Way the First: “Citizen Artist.” Enlisting as a Citizen Artist is one method of participation in the US Department of Arts and Culture. “Citizen Artists need not self-define as artists or be U.S. citizens in the legal sense of the word! Rather, we welcome anyone who believes that these times call for a deep investment in creativity and imagination; everyone who wants to apply their gifts to a more just and vibrant world.” Isn’t that beautiful?! Go sign up here.
Way the Second: I’m re-reading Peter Block’s book “Community: The Structure of Belonging.” If you’ve ever heard me give “creating a future distinct from the past” as context for some nutty process I invite you to participate in…this is the source! And “citizen” is on every page of this book, probably in every paragraph. Citizens are the stars of this show. I don’t think PB tries to give one definition of “citizen” (he gives more like 1000 and lets you pick), but I would synthesize these as “community co-creator.” I have, still, a powerful emotional memory of the first time I read this book (I wrote about it here), and the word that I couldn’t get over in that reading was “invite.” I wonder wonder wonder what the word will be the next time I read this book.
Way the Third: CTZN. This is an app! I sometimes have aesthetic revulsion at even the word “app”* but this one is what maybe apps are supposed to be: a way to do something else that matters to you. This one says about itself: “CTZN is a free, cross-platform tool released by GOOD Worldwide Inc., to bring changemakers together in a space dedicated to capturing and broadcasting their social impact.” The USDAC uses it to create the big collaborative artworks that are/result from national actions like Dare to Imagine and the People’s State of the Union…it sort of functions like a cross between Facebook and Dropbox for participants in these actions. Anyway: it’s great! And I get to think “citizen” a zillion times a day during these actions.
So, as I do when a word reverberates through my day in myriad ways, I hie myself to 1934 to see what the what.
There’s a lot here, but to be honest, I don’t like much of it, though that adjectival form is fascinating. The whole thing mostly reads as the way the USDAC has to explain it doesn’t mean citizen. The OeD has all this, and also: “Replaced Old English burhsittend and ceasterware” which I enjoy. I also like that the “-zen” is a late add, from “denizen.” Which is itself interesting:
But again: it’s interesting morphologically, rather than, you know, full of beauty and meaning, which is what I am after when I open the dictionary.
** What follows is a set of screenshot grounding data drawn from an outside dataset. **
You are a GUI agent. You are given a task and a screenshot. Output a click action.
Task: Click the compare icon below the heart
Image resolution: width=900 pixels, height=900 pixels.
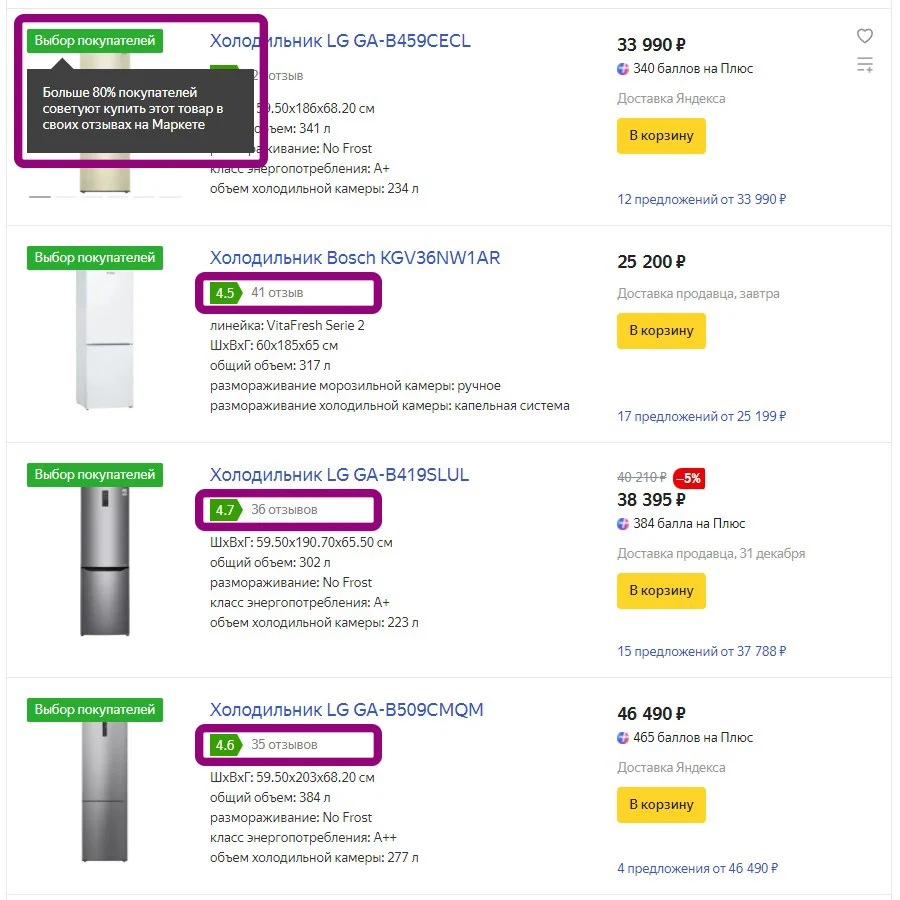click(865, 66)
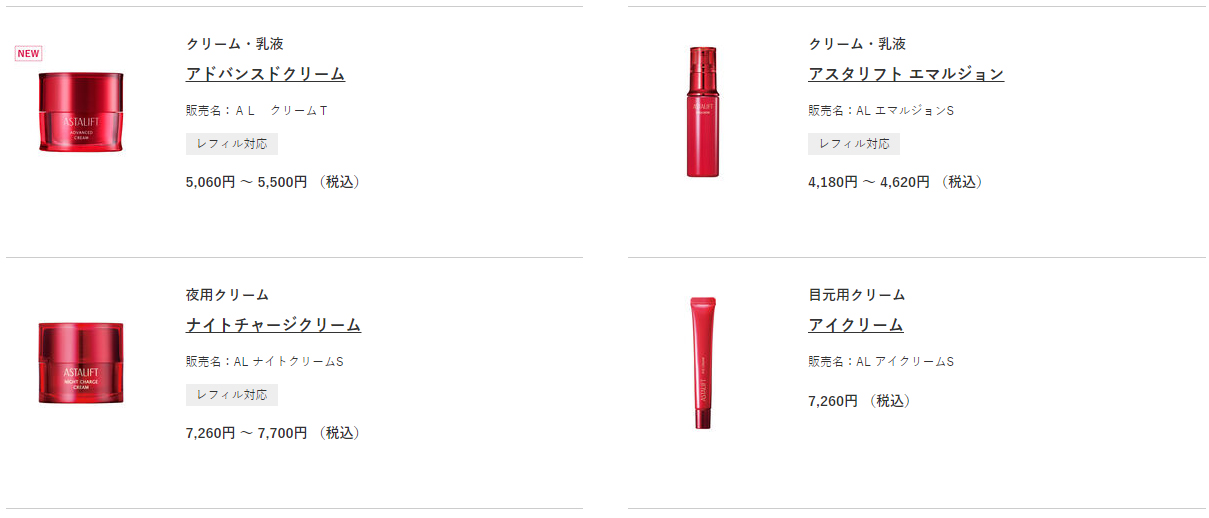1209x518 pixels.
Task: Click the 夜用クリーム category label
Action: [227, 295]
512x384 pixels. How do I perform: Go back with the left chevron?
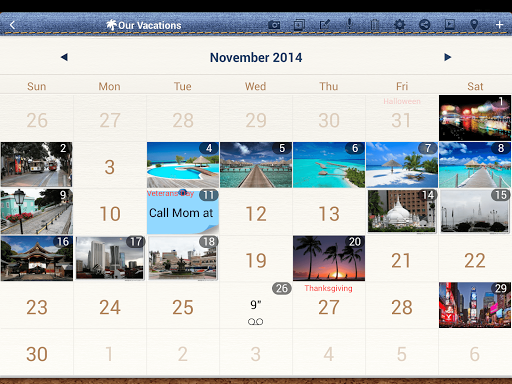tap(12, 25)
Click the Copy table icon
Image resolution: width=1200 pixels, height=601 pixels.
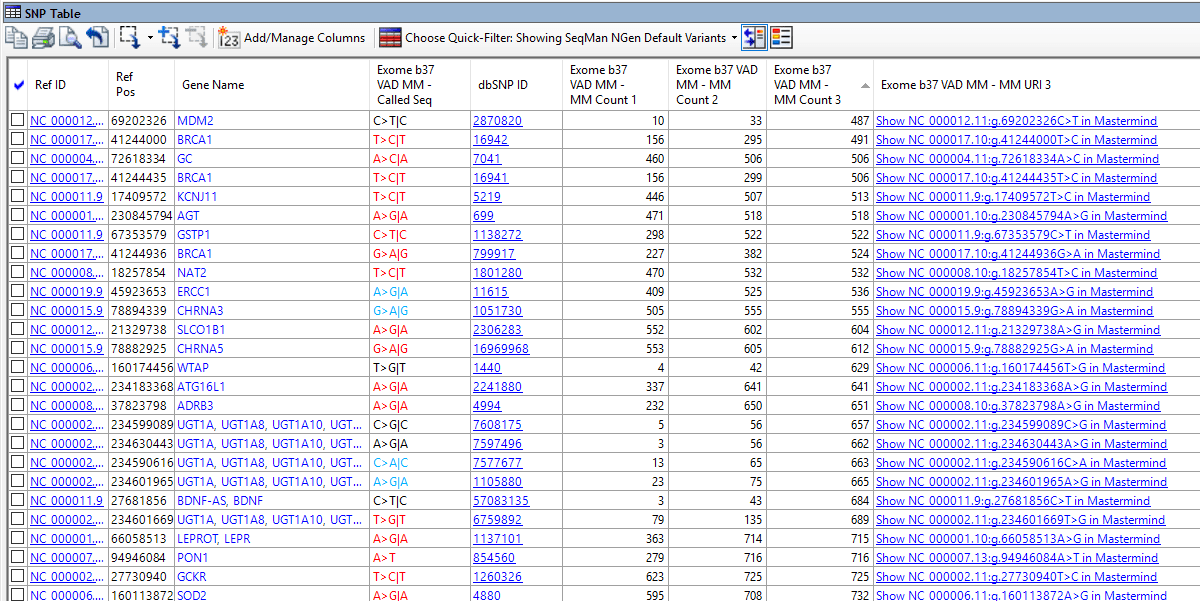pyautogui.click(x=17, y=37)
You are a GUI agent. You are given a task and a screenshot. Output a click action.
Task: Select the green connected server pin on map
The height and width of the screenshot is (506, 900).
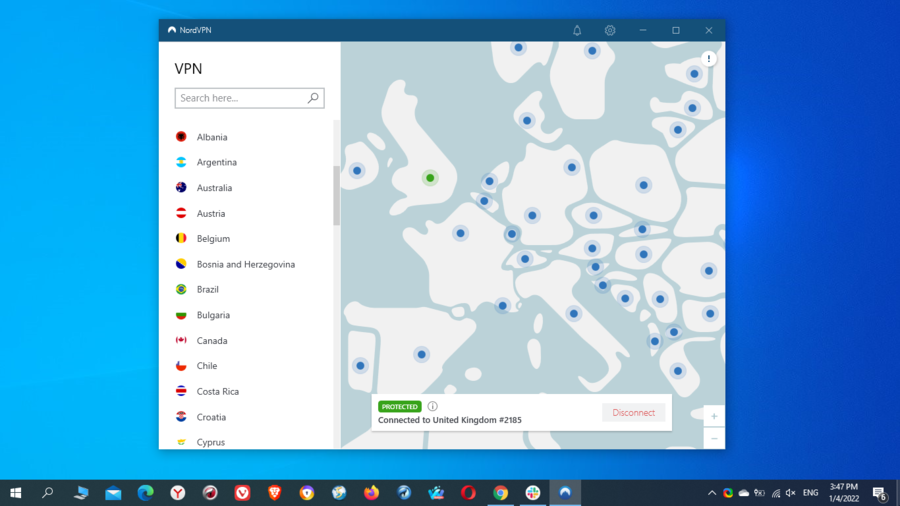pyautogui.click(x=430, y=178)
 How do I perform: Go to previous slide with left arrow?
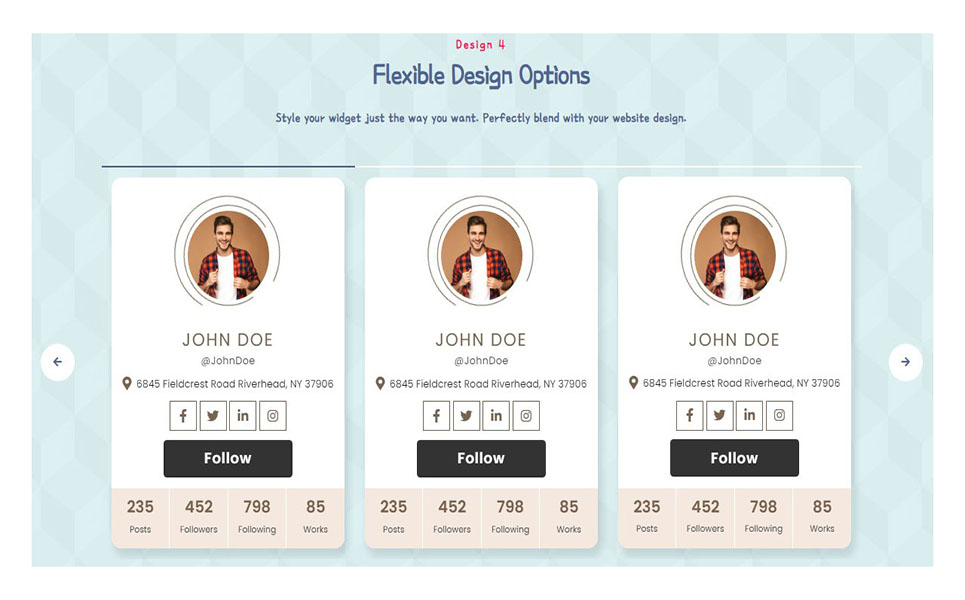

So, fine, let’s try “city.”
There it is! The OeD has much more; here’s a bit, with some beauty and meaning in bold:
city (n.) early 13c., in medieval usage a cathedral town, but originally “any settlement,” regardless of size (distinction from town is 14c., though in English it always seems to have ranked above borough), from Old French cite “town, city” (10c., Modern French cité), from earlier citet, from Latin civitatem (nominative civitas; in Late Latin sometimes citatem) originally “citizenship, condition or rights of a citizen, membership in the community,” later “community of citizens, state, commonwealth” (used, for instance of the Gaulish tribes), from civis “townsman,” from PIE root *kei- “to lie; bed, couch; homestead; beloved, dear.”
This gives me what I need to love and own “citizen,” as a combination of (the histories of) “denizen” and “city”: an indweller of any beloved settlement, regardless of size… including a bed or couch.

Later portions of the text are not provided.